Trying to understand your approach here…like when I see the above, I assume you have a few unrecorded warmup sets, and then for that third set at 60 you are doing As Many Reps As Possible? And then you are doing the Big But Boring variation for the remaining 5 sets? If so, you should probably be aiming for 10 reps for those last five sets, not 5 reps (even if you have to take the weight down slightly). And then if you do that, you should cut down or eliminate some of that other stuff, like the DB Benches. If you are working hard enough on the two main lifts, you won’t have the energy to do them anyway.
And because of the running you also did, I assume you are eating like a monster…right? You are going to get the Noob Gainz no matter what, but if you aren’t eating (like 3000 calories) to support this, you are going to end up frustrated.
I’ll take your word for it regarding what the books says, I don’t have it. But even Wendler’s own website discussing the Big But Boring variation calls for 5 sets of 10 reps. Anecdotally speaking, this is what I have always done when using 5/3/1, and I have had great success. It is far more difficult, and since you are worried about hypertrophy it would seem like a good choice for you.

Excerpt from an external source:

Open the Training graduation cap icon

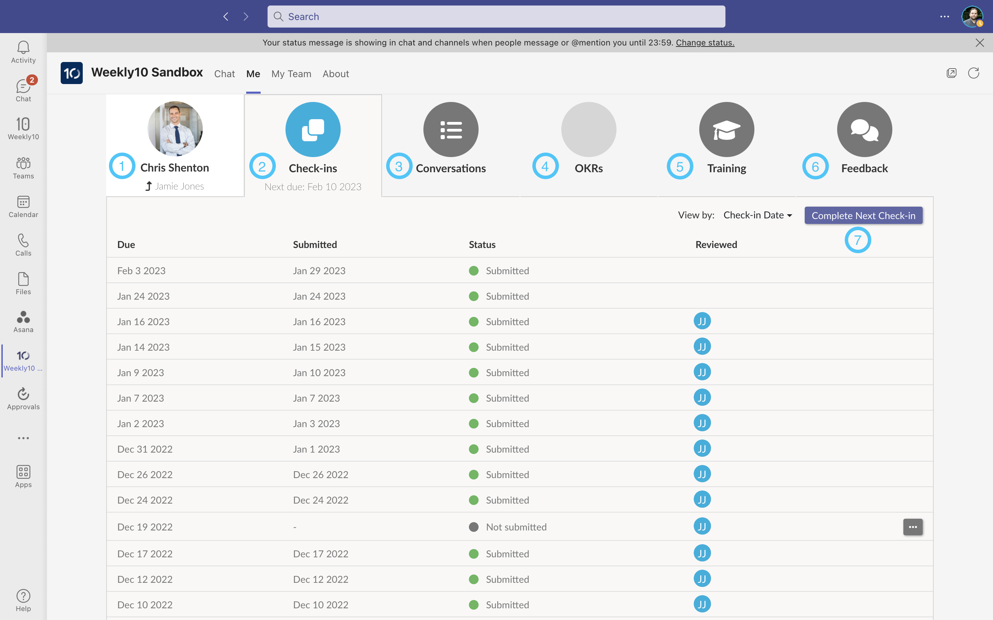[726, 130]
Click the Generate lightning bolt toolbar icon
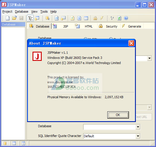 pyautogui.click(x=102, y=18)
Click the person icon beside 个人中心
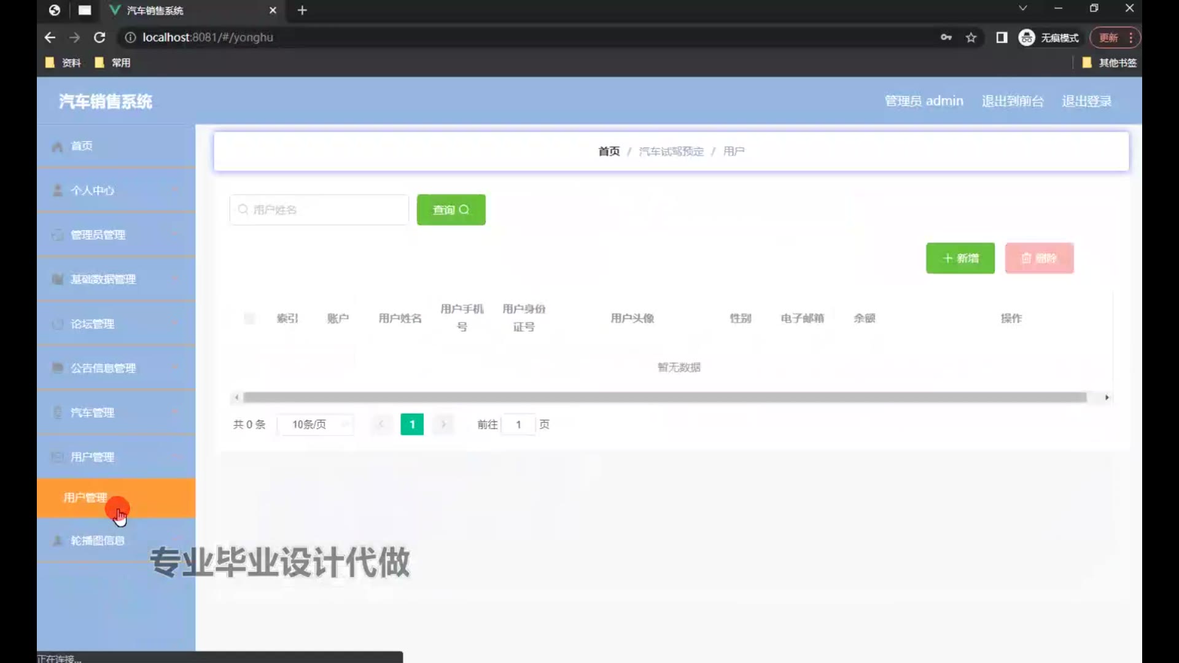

Well, both ideas are Wendler’s ideas (I think). I don’t see the point of the SSL, those reps seems like they would be too easy. Maybe not at 80% of max. Have never tried it.
He’s doing an anchor if he’s going for PR sets for the top set. That’s why he’s using sets of 5 for the supplemental work. BBB would be a leader program.
My thoughts are that @DrKolagani has picked a program that I think we can agree will work and that the focus now should be on execution rather than optimisation. Especially nutrition.